(Stored data)
━━━━━━━━━━

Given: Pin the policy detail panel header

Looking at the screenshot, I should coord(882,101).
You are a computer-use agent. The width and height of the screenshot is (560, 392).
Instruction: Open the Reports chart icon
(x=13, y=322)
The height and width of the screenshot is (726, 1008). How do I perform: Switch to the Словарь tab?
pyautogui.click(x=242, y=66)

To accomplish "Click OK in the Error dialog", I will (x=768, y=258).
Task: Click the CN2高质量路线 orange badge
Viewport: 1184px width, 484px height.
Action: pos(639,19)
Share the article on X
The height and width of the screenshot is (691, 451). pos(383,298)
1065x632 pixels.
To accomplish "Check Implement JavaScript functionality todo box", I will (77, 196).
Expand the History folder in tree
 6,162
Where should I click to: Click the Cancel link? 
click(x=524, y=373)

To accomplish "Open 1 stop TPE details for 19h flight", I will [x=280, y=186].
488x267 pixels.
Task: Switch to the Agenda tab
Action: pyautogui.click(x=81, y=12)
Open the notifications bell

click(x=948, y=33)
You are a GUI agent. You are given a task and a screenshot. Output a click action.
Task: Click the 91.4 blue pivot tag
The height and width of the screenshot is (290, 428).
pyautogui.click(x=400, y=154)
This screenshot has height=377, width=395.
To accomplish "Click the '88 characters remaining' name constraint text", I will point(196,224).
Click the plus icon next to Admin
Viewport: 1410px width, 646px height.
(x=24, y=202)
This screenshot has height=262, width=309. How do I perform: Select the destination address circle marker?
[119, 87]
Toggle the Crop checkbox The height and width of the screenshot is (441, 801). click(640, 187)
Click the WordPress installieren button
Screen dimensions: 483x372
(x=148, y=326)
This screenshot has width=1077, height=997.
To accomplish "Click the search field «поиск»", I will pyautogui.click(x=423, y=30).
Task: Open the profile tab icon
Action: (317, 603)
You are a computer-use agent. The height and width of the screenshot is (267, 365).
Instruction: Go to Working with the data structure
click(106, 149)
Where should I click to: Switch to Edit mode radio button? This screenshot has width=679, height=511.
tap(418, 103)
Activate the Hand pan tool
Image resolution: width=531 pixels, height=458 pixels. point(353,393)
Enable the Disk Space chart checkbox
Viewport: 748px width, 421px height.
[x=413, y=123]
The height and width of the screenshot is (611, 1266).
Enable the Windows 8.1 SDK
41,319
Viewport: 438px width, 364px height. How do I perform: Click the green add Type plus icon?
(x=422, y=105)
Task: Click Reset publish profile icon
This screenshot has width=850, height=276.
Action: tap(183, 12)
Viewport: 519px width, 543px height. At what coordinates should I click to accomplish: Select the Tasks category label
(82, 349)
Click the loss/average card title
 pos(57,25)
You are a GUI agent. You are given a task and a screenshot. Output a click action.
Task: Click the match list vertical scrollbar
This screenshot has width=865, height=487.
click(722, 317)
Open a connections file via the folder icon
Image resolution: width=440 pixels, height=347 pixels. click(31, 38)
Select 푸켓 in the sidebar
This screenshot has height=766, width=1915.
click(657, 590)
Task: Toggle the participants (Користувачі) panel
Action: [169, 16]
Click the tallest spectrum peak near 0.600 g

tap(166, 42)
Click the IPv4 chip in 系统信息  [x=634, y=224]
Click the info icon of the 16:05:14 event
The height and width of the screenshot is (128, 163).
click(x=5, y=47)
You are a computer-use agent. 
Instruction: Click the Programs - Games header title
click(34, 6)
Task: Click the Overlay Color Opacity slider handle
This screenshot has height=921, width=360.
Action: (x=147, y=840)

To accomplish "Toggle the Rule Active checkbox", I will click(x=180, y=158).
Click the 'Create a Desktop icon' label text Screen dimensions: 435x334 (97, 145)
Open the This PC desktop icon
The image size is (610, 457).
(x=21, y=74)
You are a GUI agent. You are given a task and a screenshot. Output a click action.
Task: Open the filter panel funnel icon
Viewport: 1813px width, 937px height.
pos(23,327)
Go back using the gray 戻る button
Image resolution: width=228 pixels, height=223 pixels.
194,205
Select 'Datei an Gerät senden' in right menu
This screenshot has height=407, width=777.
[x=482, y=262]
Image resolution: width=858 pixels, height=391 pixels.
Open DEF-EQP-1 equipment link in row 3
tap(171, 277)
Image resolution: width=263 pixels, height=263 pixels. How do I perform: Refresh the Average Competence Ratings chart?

━━━━━━━━━━

◆ Directions ◆
If a line above contains the word "computer", list it.

◆ Exercise result ◆
You are a computer-use agent. The width and height of the screenshot is (560, 392).
You are a computer-use agent. The height and width of the screenshot is (267, 365).
You are a computer-use agent. 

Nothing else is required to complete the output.